▶ WORK REQUEST
Your job with the data below is to output exactly the lines from the one holding "Notify me of new posts by email. (58, 2477)" down to the one holding "Tillman Schulz Vermögen (310, 993)", both included, and no others.

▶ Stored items

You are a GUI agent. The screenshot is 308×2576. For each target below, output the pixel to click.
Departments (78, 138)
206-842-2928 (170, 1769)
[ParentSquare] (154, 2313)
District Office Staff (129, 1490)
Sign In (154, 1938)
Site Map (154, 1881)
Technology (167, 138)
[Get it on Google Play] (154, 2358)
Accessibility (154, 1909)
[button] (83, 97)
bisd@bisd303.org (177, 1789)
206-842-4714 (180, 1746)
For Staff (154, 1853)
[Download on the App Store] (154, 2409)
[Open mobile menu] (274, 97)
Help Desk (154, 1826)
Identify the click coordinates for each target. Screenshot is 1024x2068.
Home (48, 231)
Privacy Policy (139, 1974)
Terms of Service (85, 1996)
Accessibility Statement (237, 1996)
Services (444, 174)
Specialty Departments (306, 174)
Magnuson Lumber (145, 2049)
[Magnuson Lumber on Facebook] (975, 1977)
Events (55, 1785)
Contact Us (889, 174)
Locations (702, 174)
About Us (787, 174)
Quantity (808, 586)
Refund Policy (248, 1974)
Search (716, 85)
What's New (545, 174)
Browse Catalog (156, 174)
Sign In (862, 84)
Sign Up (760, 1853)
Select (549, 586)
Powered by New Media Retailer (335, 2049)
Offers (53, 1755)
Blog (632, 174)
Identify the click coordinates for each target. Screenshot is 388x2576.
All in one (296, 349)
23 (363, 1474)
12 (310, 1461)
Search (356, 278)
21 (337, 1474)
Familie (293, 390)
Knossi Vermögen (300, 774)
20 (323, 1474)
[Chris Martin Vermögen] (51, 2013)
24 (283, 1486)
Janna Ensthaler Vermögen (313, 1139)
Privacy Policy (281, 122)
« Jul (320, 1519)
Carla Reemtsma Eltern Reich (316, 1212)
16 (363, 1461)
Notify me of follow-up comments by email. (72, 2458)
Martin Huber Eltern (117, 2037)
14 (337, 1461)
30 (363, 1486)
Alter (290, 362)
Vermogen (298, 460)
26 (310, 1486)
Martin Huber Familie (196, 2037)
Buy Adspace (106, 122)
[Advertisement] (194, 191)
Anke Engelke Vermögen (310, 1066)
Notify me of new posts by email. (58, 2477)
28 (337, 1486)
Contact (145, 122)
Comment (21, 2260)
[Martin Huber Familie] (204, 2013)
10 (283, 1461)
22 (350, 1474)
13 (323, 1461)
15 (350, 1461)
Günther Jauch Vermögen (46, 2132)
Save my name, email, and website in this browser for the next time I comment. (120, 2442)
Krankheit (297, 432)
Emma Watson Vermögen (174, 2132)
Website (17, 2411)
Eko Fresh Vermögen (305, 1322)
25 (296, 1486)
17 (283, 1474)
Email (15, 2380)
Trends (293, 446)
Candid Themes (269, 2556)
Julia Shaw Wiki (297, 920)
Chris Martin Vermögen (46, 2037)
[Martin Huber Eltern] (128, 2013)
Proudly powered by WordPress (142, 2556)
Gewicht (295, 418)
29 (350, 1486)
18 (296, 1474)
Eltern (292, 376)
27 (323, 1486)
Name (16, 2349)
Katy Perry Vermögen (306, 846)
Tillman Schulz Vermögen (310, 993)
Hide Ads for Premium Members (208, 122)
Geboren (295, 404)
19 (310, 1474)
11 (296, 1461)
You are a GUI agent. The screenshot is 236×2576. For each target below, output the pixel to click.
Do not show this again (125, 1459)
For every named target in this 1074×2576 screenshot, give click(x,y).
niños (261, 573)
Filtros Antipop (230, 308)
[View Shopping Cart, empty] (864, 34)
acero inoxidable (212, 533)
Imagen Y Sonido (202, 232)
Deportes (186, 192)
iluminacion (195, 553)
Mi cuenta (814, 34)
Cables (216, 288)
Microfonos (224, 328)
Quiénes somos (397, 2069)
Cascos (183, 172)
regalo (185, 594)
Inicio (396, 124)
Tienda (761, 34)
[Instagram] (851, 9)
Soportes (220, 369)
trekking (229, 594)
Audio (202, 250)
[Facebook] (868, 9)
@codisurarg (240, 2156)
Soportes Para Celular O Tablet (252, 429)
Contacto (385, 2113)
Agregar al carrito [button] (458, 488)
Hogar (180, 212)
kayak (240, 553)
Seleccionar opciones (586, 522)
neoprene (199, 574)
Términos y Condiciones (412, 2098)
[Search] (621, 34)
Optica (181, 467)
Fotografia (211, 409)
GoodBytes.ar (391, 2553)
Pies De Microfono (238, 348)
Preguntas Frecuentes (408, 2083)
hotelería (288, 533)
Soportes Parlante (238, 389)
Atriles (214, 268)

▶ YOUR SOLUTION
Notify me of new posts by email. (58, 2477)
28 (337, 1486)
Contact (145, 122)
Comment (21, 2260)
[Martin Huber Familie] (204, 2013)
10 (283, 1461)
22 (350, 1474)
13 (323, 1461)
15 (350, 1461)
Günther Jauch Vermögen (46, 2132)
Save my name, email, and website in this browser for the next time I comment. (120, 2442)
Krankheit (297, 432)
Emma Watson Vermögen (174, 2132)
Website (17, 2411)
Eko Fresh Vermögen (305, 1322)
25 (296, 1486)
17 (283, 1474)
Email (15, 2380)
Trends (293, 446)
Candid Themes (269, 2556)
Julia Shaw Wiki (297, 920)
Chris Martin Vermögen (46, 2037)
[Martin Huber Eltern] (128, 2013)
Proudly powered by WordPress (142, 2556)
Gewicht (295, 418)
29 (350, 1486)
18 (296, 1474)
Eltern (292, 376)
27 (323, 1486)
Name (16, 2349)
Katy Perry Vermögen (306, 846)
Tillman Schulz Vermögen (310, 993)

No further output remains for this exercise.